I've got a Windows Server 2008 R2 AD server that handles DNS for my network.
From the main LAN, DNS works fine. However, when you connect remotely from the VPN, DNS returns internal resources successfully, but external links (i.e. www.google.com) timeout.
Is there a setting I'm missing?
It turned out to be an issue with the VPN Configuration on our ASA.
I had to remove the line:
which was causing the ASA to block requests to our internal DNS servers that were not for our domain. We aren't split tunneling, this must have been a remnant from when we were still using split-tunnel.
Thanks!
On the properties of your VPN connection on your workstation, ensure that the DNS servers are left blank. The VPN connection will inherit these properties (and things like DNS search suffixes) from the VPN server. That way your work station will use its DNS servers that it normally uses when not connected to the VPN to resolve external DNS queries, and yet still be able to resolve internal names too.

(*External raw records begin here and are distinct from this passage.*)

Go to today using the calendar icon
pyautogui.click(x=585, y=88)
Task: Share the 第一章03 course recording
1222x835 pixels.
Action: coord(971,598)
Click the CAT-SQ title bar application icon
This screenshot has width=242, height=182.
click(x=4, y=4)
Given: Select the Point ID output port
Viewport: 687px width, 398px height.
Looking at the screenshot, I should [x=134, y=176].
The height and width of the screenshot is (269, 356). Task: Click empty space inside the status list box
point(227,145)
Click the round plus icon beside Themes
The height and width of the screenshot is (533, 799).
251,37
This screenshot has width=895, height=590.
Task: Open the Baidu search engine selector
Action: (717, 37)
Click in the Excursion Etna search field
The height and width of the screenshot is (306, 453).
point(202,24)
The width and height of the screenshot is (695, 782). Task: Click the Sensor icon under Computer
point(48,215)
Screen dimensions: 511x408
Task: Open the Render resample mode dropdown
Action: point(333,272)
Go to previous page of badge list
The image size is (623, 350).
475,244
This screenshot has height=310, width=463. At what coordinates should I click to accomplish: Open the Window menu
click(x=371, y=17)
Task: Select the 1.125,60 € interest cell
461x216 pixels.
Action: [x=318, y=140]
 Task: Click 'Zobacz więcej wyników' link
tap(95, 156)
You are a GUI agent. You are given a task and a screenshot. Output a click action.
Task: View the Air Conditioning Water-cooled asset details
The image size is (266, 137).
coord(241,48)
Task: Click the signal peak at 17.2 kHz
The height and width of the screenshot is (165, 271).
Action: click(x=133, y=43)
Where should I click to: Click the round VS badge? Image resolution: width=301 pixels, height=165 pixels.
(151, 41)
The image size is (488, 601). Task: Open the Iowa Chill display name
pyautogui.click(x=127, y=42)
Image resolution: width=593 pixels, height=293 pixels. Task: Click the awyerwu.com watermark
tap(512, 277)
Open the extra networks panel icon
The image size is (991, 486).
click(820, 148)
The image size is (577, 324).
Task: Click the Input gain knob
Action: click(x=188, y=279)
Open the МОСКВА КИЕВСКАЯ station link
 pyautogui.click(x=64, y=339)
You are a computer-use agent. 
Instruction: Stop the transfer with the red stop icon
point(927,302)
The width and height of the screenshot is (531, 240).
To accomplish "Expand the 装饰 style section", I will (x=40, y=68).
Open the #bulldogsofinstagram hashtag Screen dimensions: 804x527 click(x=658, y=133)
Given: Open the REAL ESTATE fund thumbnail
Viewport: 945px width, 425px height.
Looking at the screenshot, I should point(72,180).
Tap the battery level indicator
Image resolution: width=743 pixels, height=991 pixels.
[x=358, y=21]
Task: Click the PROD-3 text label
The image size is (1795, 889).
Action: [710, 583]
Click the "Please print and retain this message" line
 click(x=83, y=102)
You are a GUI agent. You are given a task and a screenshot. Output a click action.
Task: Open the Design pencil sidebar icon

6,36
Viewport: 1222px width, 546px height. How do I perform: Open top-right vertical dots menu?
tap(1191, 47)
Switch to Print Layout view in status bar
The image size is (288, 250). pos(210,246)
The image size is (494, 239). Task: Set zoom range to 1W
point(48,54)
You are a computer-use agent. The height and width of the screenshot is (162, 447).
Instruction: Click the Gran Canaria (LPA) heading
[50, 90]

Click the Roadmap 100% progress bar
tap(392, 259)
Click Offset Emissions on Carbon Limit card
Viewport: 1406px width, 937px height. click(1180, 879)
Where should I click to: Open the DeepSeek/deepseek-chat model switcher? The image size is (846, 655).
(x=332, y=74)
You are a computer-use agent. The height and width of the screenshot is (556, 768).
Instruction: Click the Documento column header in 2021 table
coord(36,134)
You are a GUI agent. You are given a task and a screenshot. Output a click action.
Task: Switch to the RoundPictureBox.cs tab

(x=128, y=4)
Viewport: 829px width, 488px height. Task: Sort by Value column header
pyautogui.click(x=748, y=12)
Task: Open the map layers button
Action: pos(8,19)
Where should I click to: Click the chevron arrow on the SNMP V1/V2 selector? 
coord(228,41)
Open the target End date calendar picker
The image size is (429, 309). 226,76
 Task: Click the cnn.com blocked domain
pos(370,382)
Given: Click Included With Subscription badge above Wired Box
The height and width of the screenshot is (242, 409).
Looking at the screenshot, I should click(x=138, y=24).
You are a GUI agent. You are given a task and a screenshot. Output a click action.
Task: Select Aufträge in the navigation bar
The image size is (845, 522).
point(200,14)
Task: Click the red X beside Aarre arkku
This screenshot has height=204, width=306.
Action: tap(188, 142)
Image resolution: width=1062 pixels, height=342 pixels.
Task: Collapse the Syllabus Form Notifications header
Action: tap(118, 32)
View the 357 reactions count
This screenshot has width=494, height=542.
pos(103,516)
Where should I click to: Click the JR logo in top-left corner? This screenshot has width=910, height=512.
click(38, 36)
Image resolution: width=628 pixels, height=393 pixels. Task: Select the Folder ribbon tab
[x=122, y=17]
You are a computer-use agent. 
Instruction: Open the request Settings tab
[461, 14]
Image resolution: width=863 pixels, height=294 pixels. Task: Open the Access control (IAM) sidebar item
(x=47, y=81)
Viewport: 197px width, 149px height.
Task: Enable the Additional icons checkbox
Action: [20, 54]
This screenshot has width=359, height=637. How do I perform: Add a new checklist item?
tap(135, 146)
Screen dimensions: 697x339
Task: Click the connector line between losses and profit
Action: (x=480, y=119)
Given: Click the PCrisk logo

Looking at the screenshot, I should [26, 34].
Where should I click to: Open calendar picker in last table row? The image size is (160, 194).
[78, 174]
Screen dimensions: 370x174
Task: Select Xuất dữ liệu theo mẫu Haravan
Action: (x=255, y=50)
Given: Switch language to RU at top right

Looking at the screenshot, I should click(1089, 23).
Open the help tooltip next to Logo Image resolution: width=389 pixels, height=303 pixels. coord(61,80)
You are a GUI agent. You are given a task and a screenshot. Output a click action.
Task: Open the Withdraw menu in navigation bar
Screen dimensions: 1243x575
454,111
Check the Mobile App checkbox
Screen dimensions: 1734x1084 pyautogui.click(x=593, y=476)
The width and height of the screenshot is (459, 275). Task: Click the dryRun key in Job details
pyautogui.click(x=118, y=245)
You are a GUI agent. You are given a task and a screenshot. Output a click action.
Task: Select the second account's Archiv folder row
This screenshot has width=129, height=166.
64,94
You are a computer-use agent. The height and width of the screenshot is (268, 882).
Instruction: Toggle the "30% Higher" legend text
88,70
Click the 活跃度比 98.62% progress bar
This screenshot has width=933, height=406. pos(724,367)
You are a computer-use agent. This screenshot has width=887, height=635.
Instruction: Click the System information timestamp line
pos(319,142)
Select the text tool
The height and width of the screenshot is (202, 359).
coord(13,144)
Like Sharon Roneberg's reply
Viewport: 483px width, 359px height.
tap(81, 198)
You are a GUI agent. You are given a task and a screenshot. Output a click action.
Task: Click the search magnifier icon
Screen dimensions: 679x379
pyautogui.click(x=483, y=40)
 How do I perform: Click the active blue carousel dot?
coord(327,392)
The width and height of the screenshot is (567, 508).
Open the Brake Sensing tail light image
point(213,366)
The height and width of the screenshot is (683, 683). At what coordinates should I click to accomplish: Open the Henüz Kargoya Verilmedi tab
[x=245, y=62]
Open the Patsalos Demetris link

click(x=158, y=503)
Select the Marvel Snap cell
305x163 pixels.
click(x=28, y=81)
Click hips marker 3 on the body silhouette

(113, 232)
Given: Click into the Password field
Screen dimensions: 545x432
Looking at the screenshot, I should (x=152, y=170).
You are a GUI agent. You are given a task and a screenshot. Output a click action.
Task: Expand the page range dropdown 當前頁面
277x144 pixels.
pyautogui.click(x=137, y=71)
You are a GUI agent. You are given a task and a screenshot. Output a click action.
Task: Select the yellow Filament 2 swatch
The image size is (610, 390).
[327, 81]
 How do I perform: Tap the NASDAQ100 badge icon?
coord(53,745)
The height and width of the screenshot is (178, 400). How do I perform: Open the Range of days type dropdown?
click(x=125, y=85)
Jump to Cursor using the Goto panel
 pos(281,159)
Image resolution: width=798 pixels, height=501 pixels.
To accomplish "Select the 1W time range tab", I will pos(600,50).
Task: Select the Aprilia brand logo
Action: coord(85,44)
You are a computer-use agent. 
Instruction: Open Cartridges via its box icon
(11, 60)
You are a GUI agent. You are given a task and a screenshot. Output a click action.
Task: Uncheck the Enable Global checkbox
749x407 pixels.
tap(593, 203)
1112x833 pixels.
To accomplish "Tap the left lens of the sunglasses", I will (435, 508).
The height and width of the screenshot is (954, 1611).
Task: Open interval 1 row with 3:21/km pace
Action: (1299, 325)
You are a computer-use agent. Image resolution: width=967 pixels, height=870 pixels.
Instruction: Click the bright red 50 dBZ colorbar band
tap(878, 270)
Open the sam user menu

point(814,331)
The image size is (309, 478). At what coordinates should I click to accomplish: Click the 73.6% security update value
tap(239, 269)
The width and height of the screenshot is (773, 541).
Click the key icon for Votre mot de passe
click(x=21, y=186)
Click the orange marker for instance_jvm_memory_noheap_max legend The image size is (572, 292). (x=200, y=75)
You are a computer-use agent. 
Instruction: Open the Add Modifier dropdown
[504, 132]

when you do an nslookup on the vpn client, does the DNS return the correct record for internal and external resources? Its hard to tell if its a DNS or routing issue based on your description.
If nslookup returns the correct records (which it should) but you can only access internal resources, it's a routing issue. I'm guess in this same routing issue, you've probably configured your VPN client so that all network requests must tunnel through your internet connection, and that the VPN segment doesn't have access to internet eaither through an ACL or specific routing issue.
We use a split tunnle, which works well. Internal DNS server still provide name resolution, but traffic bound for the internal network goes over the VPN where as external traffic goes out the clients internet connection.